┏━━

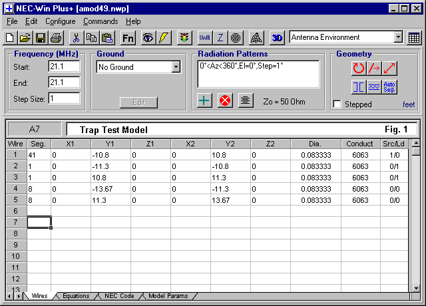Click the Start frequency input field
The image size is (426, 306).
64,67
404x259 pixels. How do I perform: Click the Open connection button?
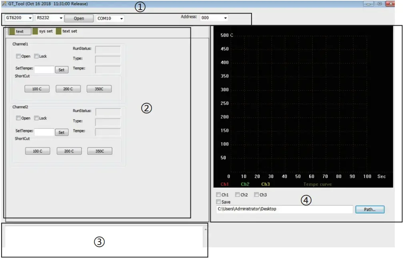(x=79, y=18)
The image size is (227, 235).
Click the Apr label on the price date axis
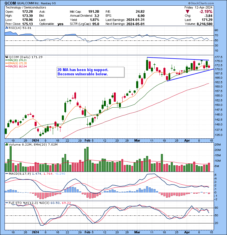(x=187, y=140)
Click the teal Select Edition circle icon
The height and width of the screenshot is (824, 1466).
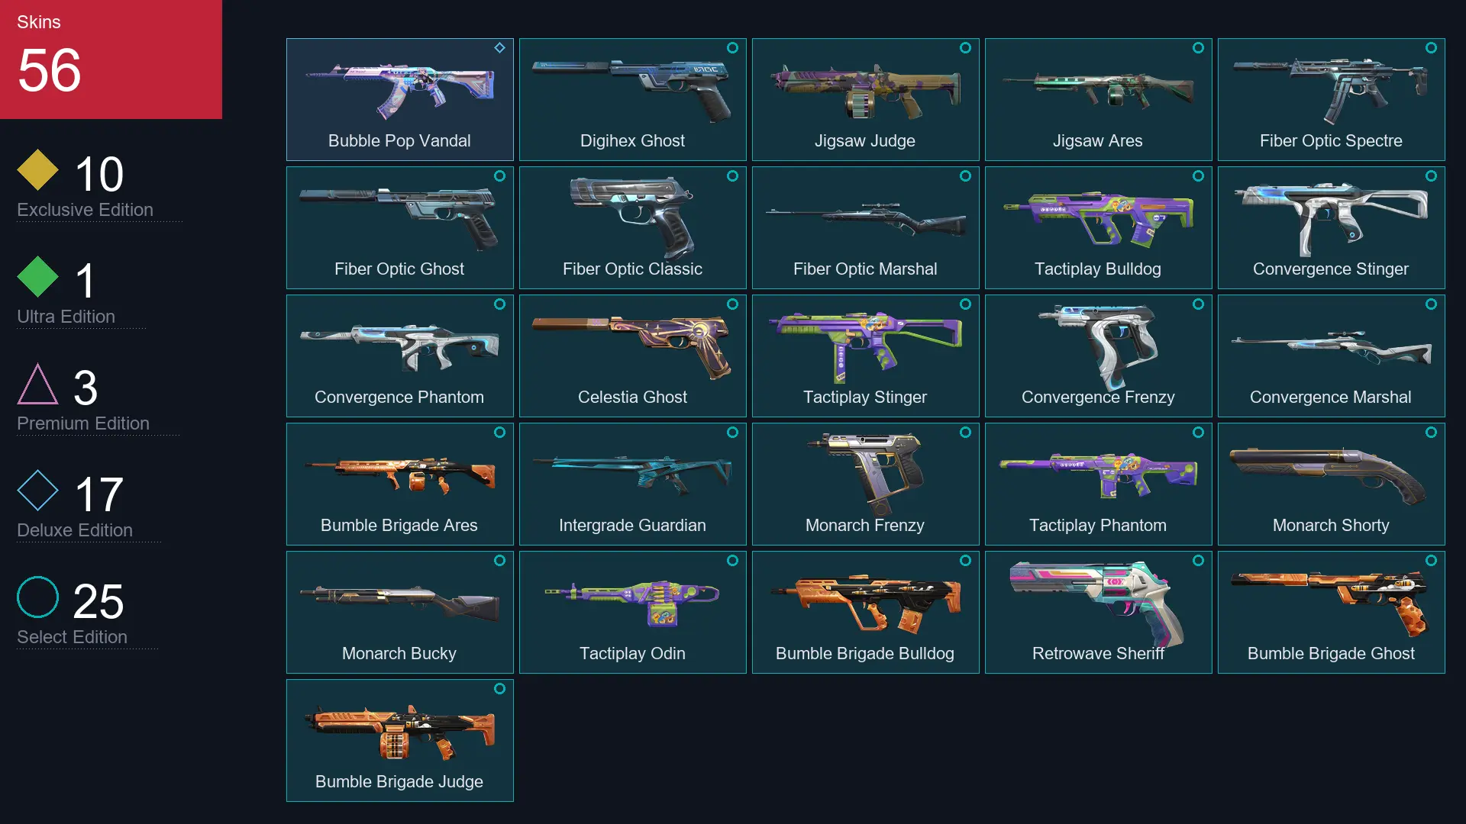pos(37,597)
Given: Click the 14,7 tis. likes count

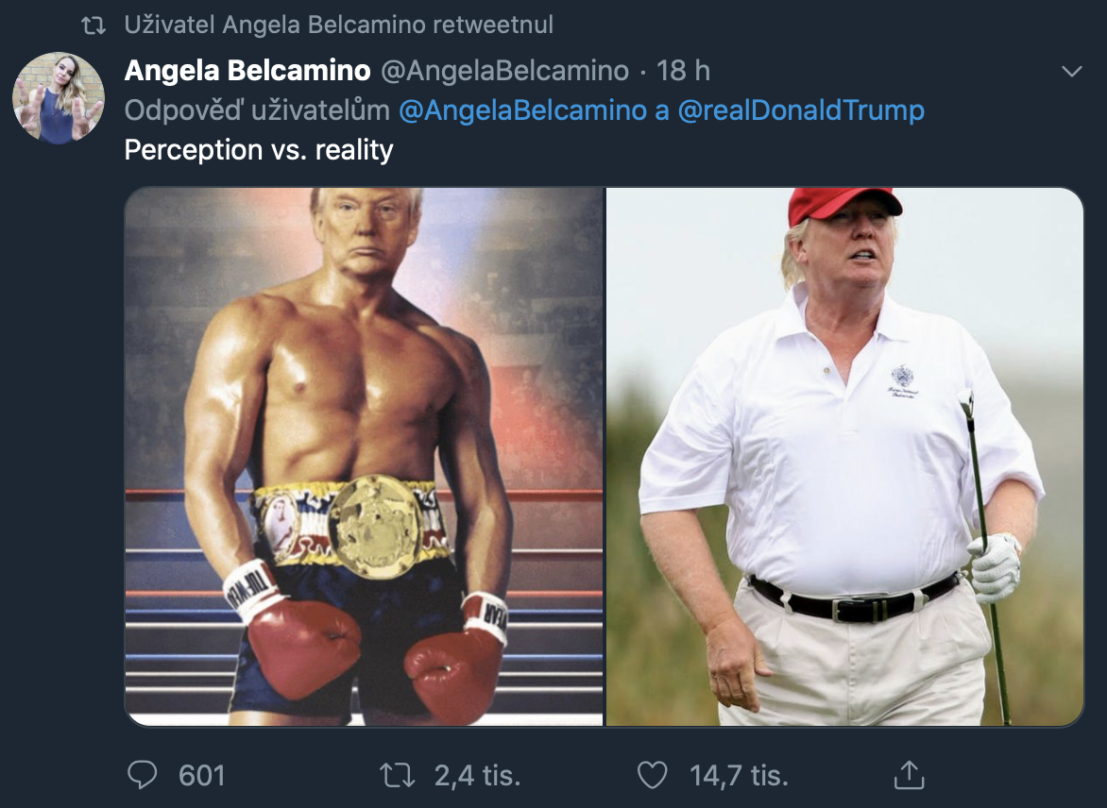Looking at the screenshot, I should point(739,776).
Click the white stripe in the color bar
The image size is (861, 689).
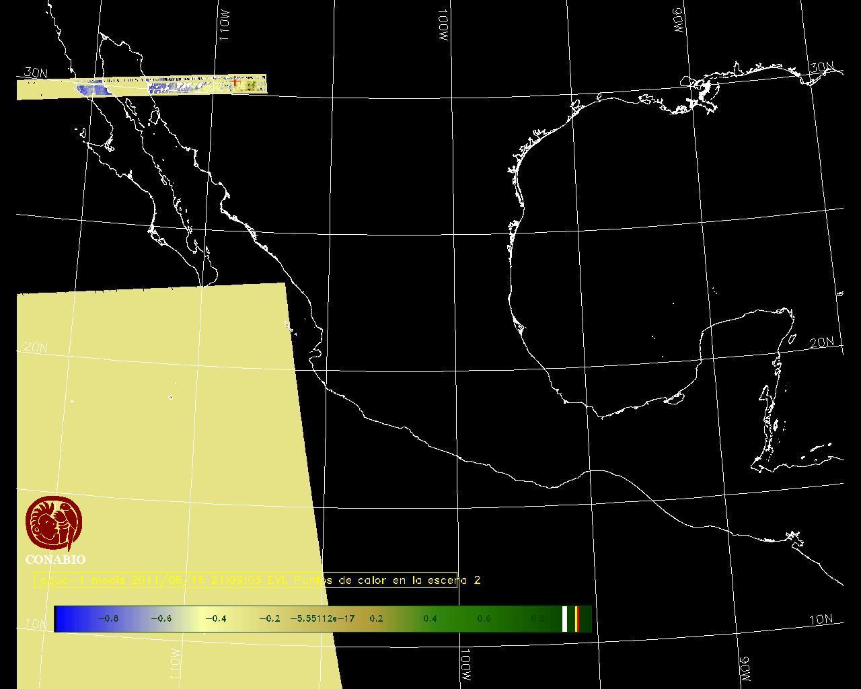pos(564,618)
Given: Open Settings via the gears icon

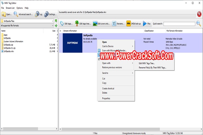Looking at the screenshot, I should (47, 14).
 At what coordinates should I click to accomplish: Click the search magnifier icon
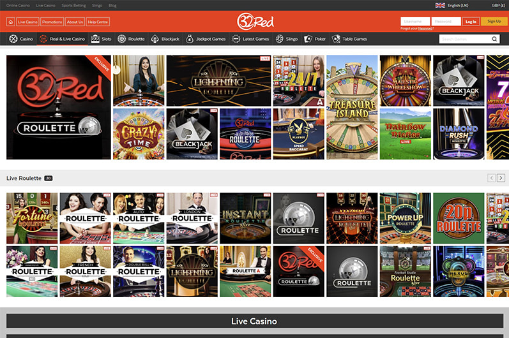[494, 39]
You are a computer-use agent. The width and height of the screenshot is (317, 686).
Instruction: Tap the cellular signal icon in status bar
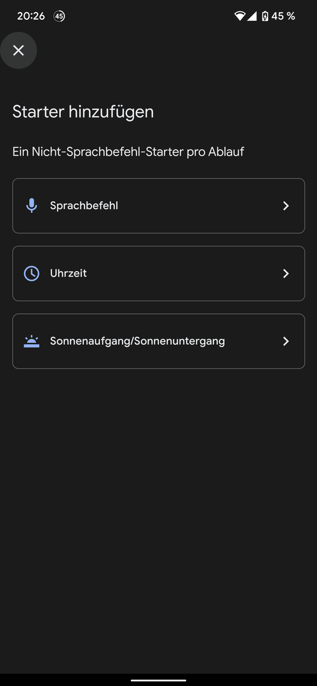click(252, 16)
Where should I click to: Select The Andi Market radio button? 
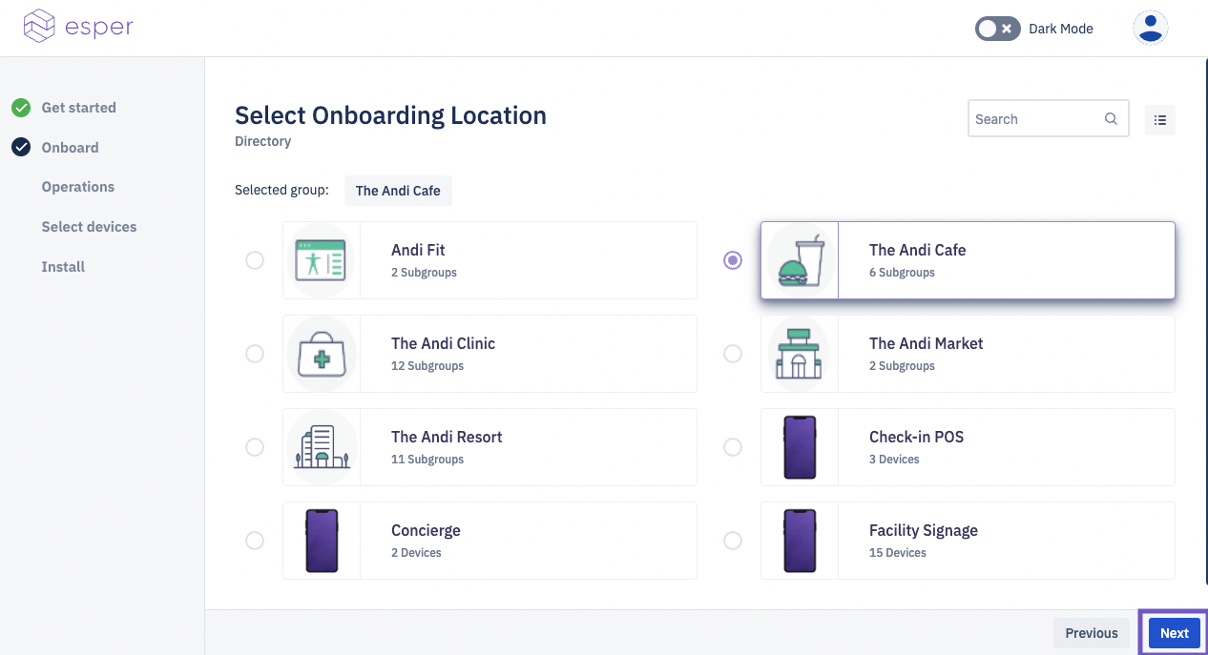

┗━━

» About this task:
Filter the records above for lines containing the word "Select", and copy those lines.

» Task answer:
Click the teal Select Edition circle icon
Where should I click to: Select The Andi Market radio button? 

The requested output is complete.